Actress Park Min-young rose to instant stardom through her debut role in MBC smash-hit sitcom "High Kick" in 2006 by managing to shine amidst the throng of diverse characters with her role as Kang Youmi, an ignorent yet confident and cheerful girl in high school.
Yet such fast-obtained popularity rarely lasts for long and the industry does not allow an actress to see slow growth. In KBS drama "I Am Sam" she played a character who holds her emotions within herself while bullied by others rather than immediately respond like Youmi from "High Kick" would have but viewers remembered her as the same cheerful high school student rather than notice the change between the two and in her acting skills.
Hence she truly meant it when she said through her interview with 10Asia that she "was healed" through her role as girl in boy disguise Yoon-hee in "SungKyunKwan Scandal," a show also starring JYJ member Yuchun and actors Yoo A-in and Song Joong-ki. Below are excerpts from the interview with the 24-year-old actress.
10: You went to Paris as soon as you wrapped up filming for "SungKyunKwan Scandal." Did you rest well?
Park Min-young: I toured the city rather than rest. There was so much to see because it was my first time there. I excitedly rummaged through the numerous galleries in Saint-Germain and acted all silly on the Montmartre hill, running and jumping around by myself when I saw a group of Korean tourists come my way and recognize me. So I ran away but all the whole time I was still acting ridiculously silly. People who were with me said they were ashamed of me.
Park: I usually don't mind other people when I go on trips. But I was at one of the most famous department stores in Paris when one of their employees recognized me, a mixed-blood Chinese. She said she watched "SungKyunKwan Scandal" on YouTube and that she had watched it that day as well before she got to work. I was really surprised. It's understandable in the sense that she's Asian but to think that someone living overseas would watch our show real-time was surprising.
10: That incident in itself doesn't prove the drama was a success but "SungKyunKwan Scandal" was a show that was received well by fans also because of its artistic quality, something that cannot be proven merely through the viewership ratings a show posts. What meaning has the show had for you?
Park: I was loved by the public for the first time in a while and on a personal level, I was able to mature in step with my character Yoon-hee. That's why the drama was all the more special [to me]. But what's more of a relief is that it's actually been quite easy shake off my character this time. I was hurt, happy and proud whenever my character was but in the end, I was able to let go of her with a happy mindset because she was loved very much and the story itself ended happily as well.
10: Was it easier to shake off the character because you were happy being her?
Park: The drama saw a happy ending and I just believe that she'll live happily. In a way, I have to shake her off quickly because I'll be going into my next project earlier than I expected but I think I've been doing a good job it so far, one step at a time. That's why I'm staying away from reruns of the show. Watching them will only bring back the emotions I felt back then. I'm going to watch them later on when I'm more at ease. There's still a lingering feeling I have about the show because I put my all into it for six months.

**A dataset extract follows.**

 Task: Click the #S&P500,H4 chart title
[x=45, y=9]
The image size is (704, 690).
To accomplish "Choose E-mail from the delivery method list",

Park: It's also part of the lyrics to one of the soundtracks for "SungKyunKwan Scandal," the ending narration by Yuchun where he says, "Thanks, for coming to me." It best expresses how I feel because first of all, it was through Yoon-hee that I was able to gain the courage to overcome the obstacles laid in front of me. I had taken on the drama after going through a slump in terms of acting and spending much time wondering whether I'm walking the right career path so I healed a lot while playing Yoon-hee. So it was in that sense I wanted to say thank you to her. My great passion for the role was also why I was able to act with such intensity so I was grateful that was conveyed to the viewers and was received well. I cried a lot after shooting my last scene and it was because I felt grateful to the crew I worked with, the actors, the director, the writer and everyone who picked me for the role. I wonder whether I would've been able to become this strong again had I not been given this project.
10: Isn't that because you experienced the process of Yoon-hee maturing?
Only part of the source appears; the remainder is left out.